Former roommates Molly Carpenter (33:52) and Claire Pearcy (33:52) donned complete, matching Santa suits. The two haven’t lived together for a couple of years, but said events such as the Jingle All the Way 5k give them a good excuse to see each other.

“We always run our races together” Pearcy, 26, said. “I don’t think I’ve ever run a race without her — she’s my accountability partner. She called me and talked me into doing it this year.”

Carpenter said the race’s festive atmosphere added a unique element that helped make the running more enjoyable.

“Checking out everyone’s costumes while you’re running actually makes it seem like time is going by much faster. There’s definitely a different energy among the runners. While it’s competitive, people look like they’re having a lot of fun,” Carpenter, 28, said.

While Carpenter and Pearcy opted for a more traditional look, Carolyn Genegaban (41:41) channeled her inner-Martha Stewart to create a wearable Christmas tree that drew the attention of fellow runners and passersby who strolled around the Freedom Plaza area.

“Well, I joined as a team, and my team already had a Santa, a Christmas gift and a reindeer. So I had a couple of options. I ultimately thought a Christmas tree would be the funniest,” the 28-year-old Germantown, Md. resident said.
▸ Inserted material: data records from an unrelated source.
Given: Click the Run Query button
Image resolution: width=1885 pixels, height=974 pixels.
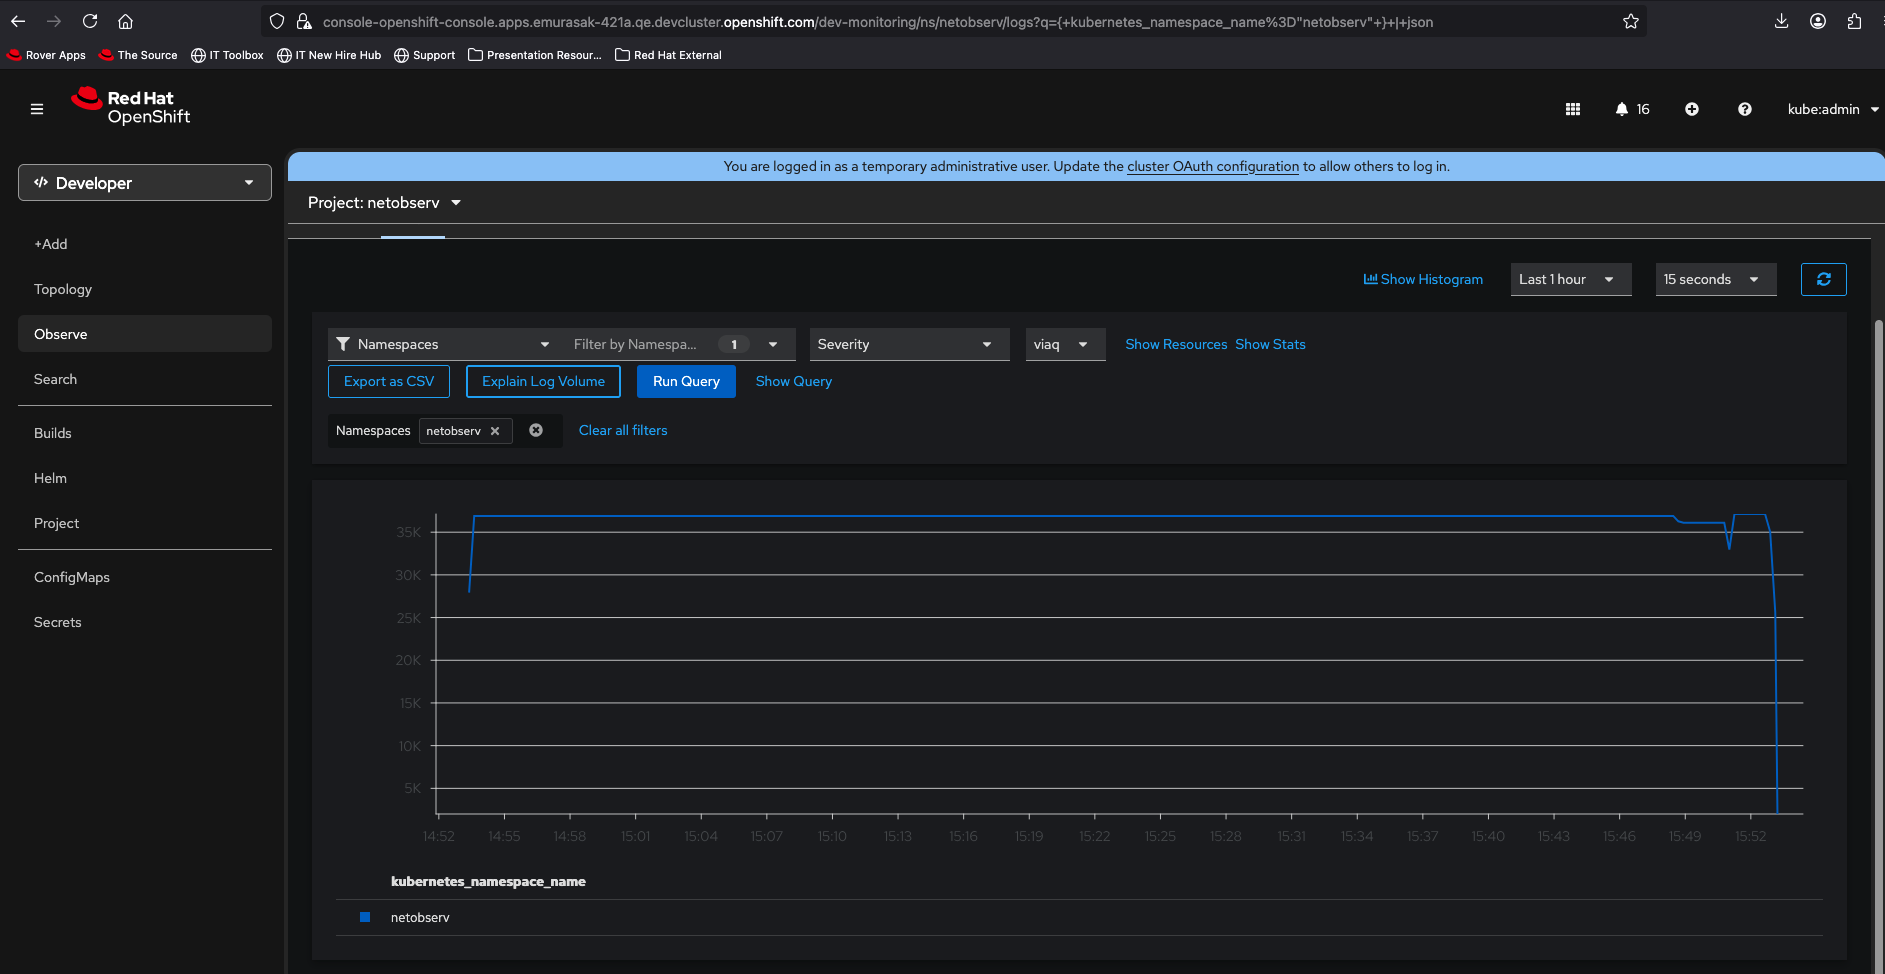Looking at the screenshot, I should (686, 381).
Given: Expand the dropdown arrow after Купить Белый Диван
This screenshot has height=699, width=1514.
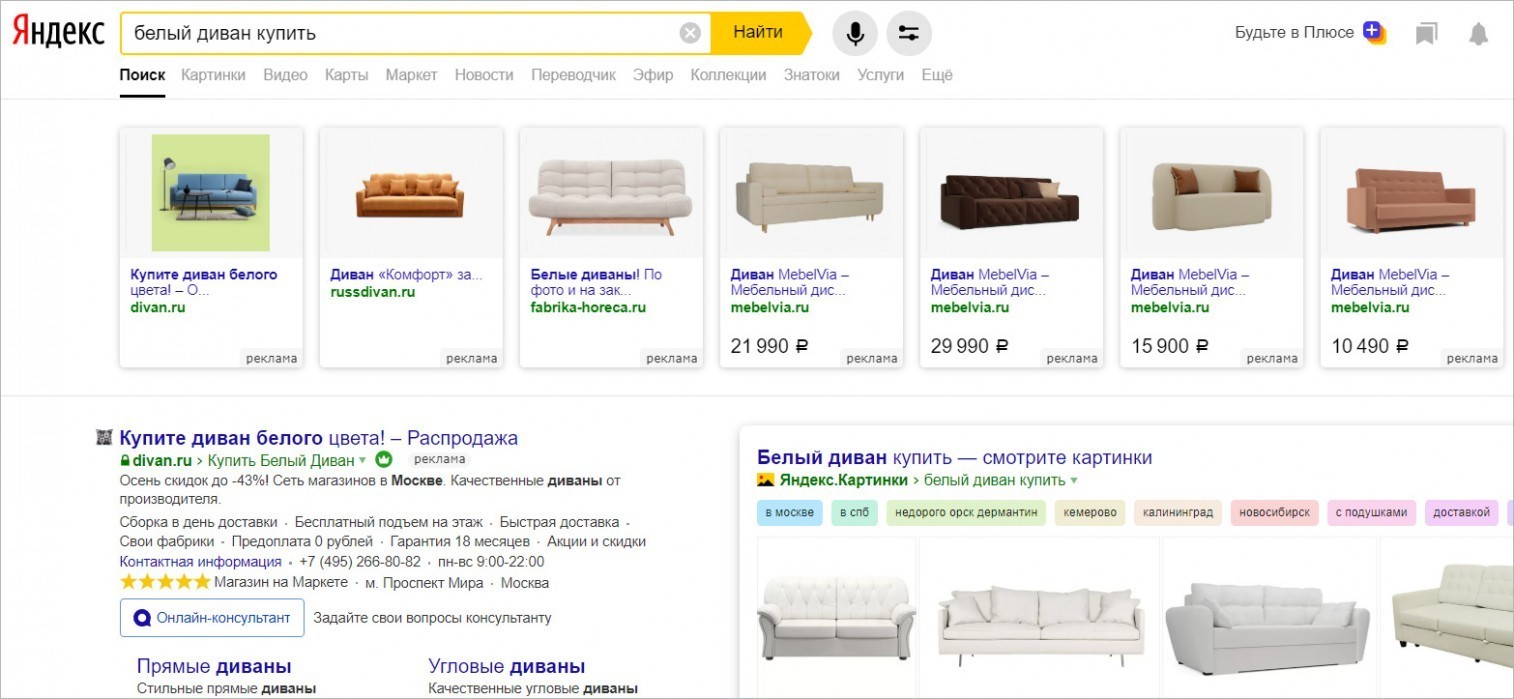Looking at the screenshot, I should click(x=363, y=461).
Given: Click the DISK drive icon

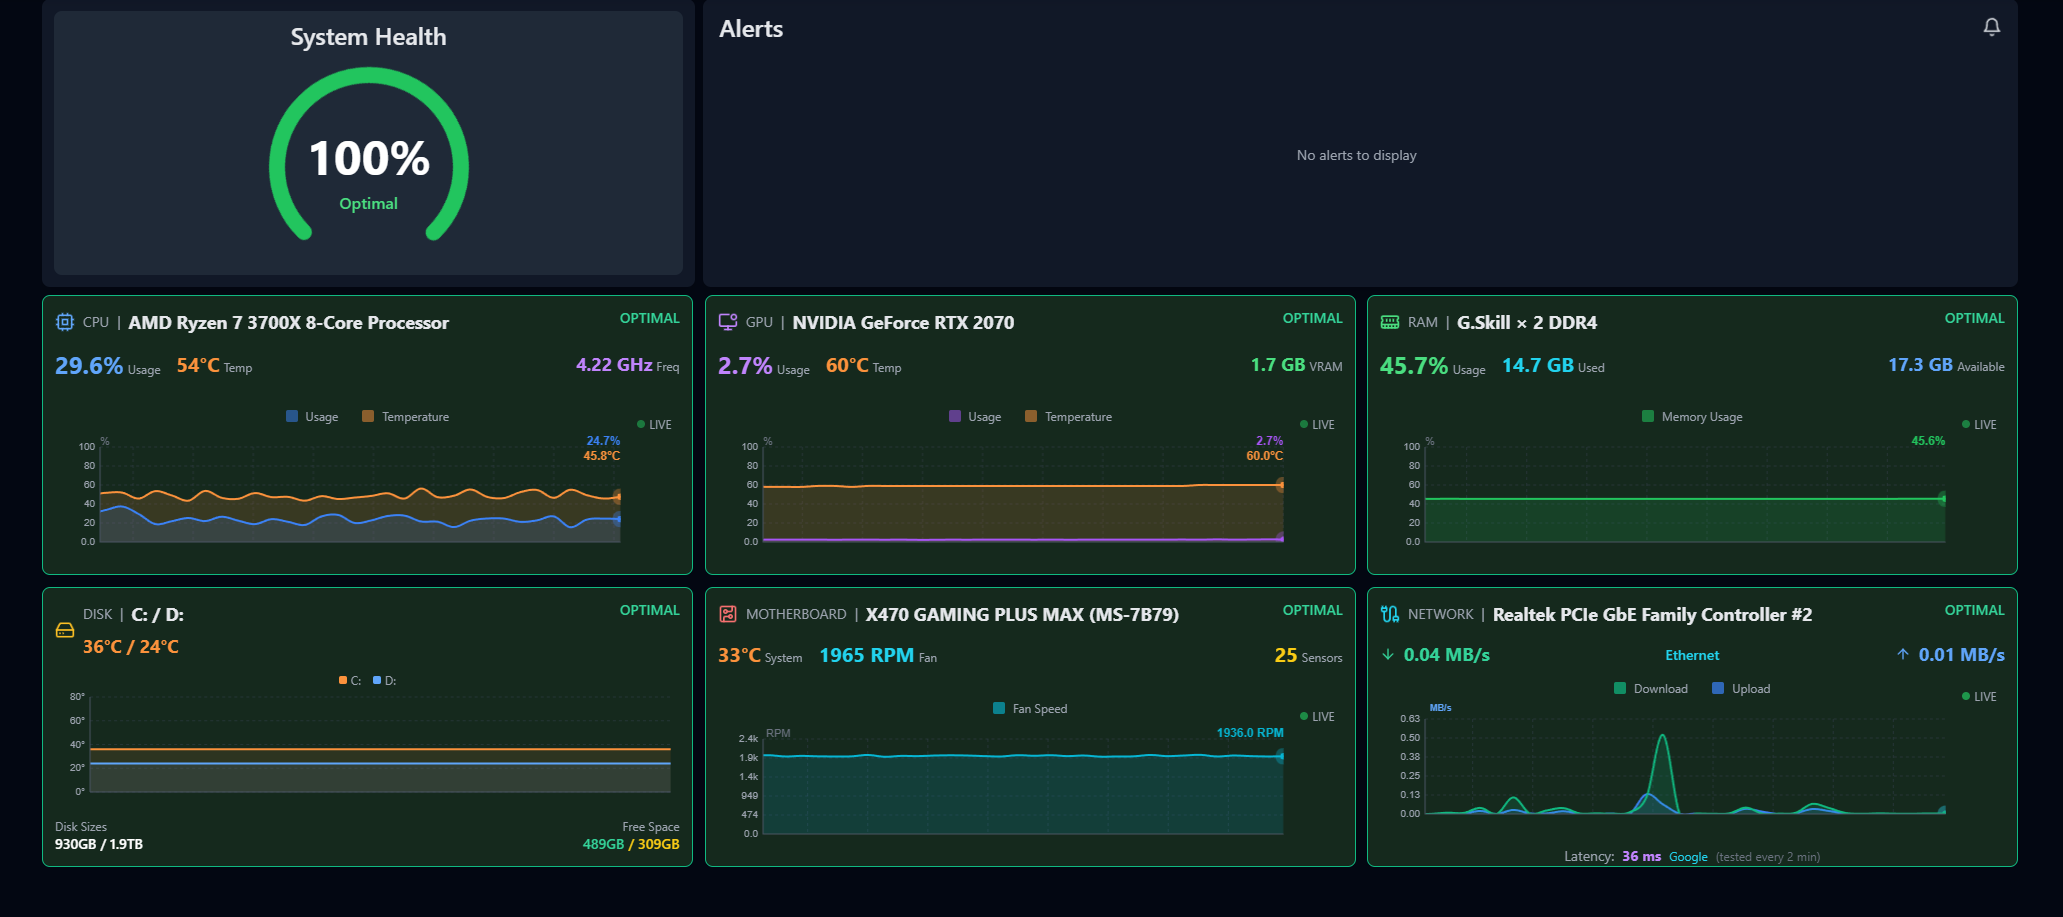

Genegaban’s wearble Christmas tree earned first-place costume honors from race judges.

“I put it together yesterday with the help of my husband. I spray painted foam mattress toppers, I attached the ornaments and tinsel with a glue gun and I added a star on top. It got a little heavy. Needless to say, this was my slowest 5k.”

Stephanie Lundeby moved from Oklahoma to Alexandria, Va. in July. The 31-year-old personal trainer didn’t waste time establishing herself in the local running community. Lundeby finished first among female runners on Sunday as she turned in a time of 18:29.

She also gained a new friend and potential running partner in second-place female finisher Chelsea Bollerman (18:42).

Like Dichiara and Crouzier, Lundeby and Bollerman also had their own in-race duel.

“Chelsea fell on my shoulder at about the mile mark. She came up on me and it was great to have her there because I was kind of on my own, and I was trying to figure out my pace. It was nice to have somebody there to keep me motivated. She definitely helped me keep my pace,” Lundeby said.

This year’s race was also the first for Bollerman, a graduate student at The Catholic University of America.

“I saw Stephanie take charge of the race so I decided that I was going to try to stick to her. I was pretty much on her shoulder for most of the race until she dropped me with about half of a mile left to go,” Bollerman, 27, said. “It was really great to get out there and run with her. I think everyone’s enthusiasm was really great.”

Bollerman and Lundeby chatted for a while after the race to congratulate each other and discuss running together in the future.

The friendly rivalries weren’t limited to just the adults.

Thirteen-year-old Carmen (22:08) and 15-year-old Alicia Booher (22:53) joined their mother Ivette (25:08) for Sunday’s race. Ivette Booher, 49, said the two sisters enjoy spirited competitions against each other.

“When racing one another, they go back and forth,” she said with a laugh. “You never know whose day it’s going to be.”

Sunday was younger sister Carmen’s day as she finished first in her age group.

“I thought the course today was pretty good,” the eighth grader said. “I liked seeing all of the costumes on everyone.”